Skip to content

Limitations

  1. CQS-craft is rubric-dependent. The metric measures the 11 specific dimensions in v2's rubric. A preamble that helps under this rubric may not help under a different one. The confound probes are concrete proof: probe A's preamble would beat long_directive under a compactness/performance rubric.
  2. real_agent and python_coder_agent are marginal in the strict mixed-effects test against none (p = 0.067 and p = 0.126). Their KW omnibus contribution is real; their per-condition contrast vs none is at the edge of α = 0.05. Likely an underpower issue.

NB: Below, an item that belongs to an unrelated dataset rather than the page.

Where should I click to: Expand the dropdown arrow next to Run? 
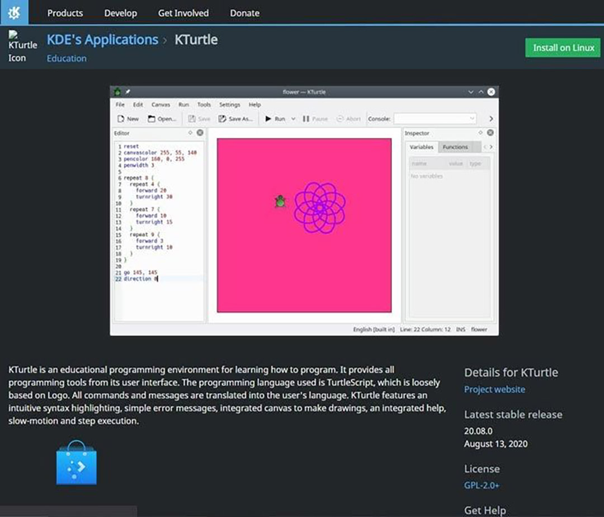(x=294, y=119)
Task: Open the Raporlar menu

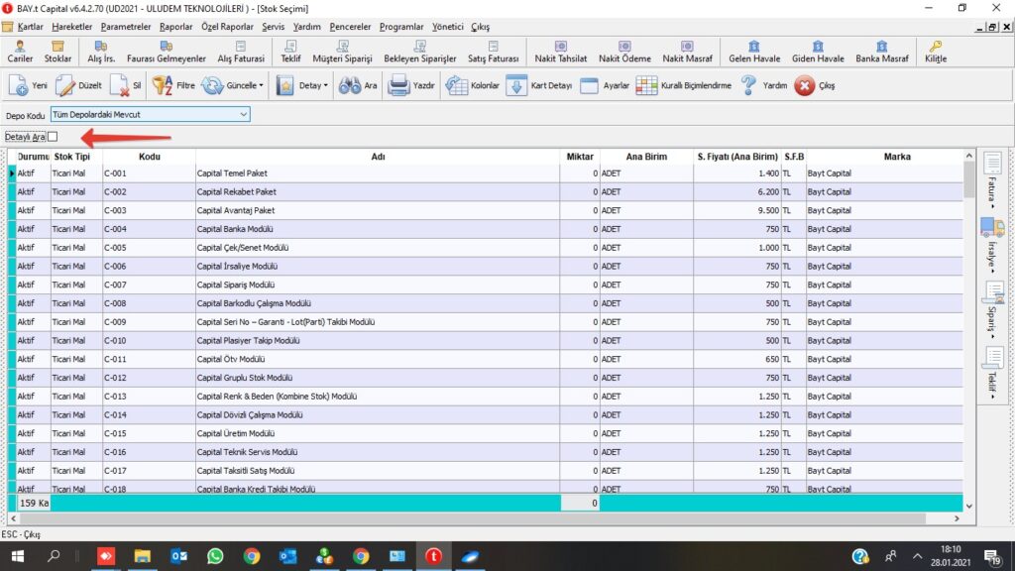Action: pos(174,27)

  3. Tier imbalance (3 reasoning vs 7 non-reasoning). The tier main-effect test (β = +0.087, p = 0.117) is underpowered. A v3 with ≥5 reasoning models would settle whether reasoning models systematically lift the CQS ceiling.
  4. Confound probes ran on one task (task_expr_parser, n=10 each). The directional findings are clean (p = 0.0001 for the negative probes); the exact recovery ratio (70%) may shift on tasks with different rubric-dimension activation profiles. A v3 that ran the probes on all 7 tasks would tighten this.
  5. No human-rater validation. All scoring is LLM-judge based. Cross-judge agreement is high and the calibration anchor + 10-judge panel mitigates single-judge pathology, but a human-rater sub-sample study would strengthen external validity.
  6. Single-turn generation, Python only. Multi-turn agentic evaluation and cross-language testing are out of scope.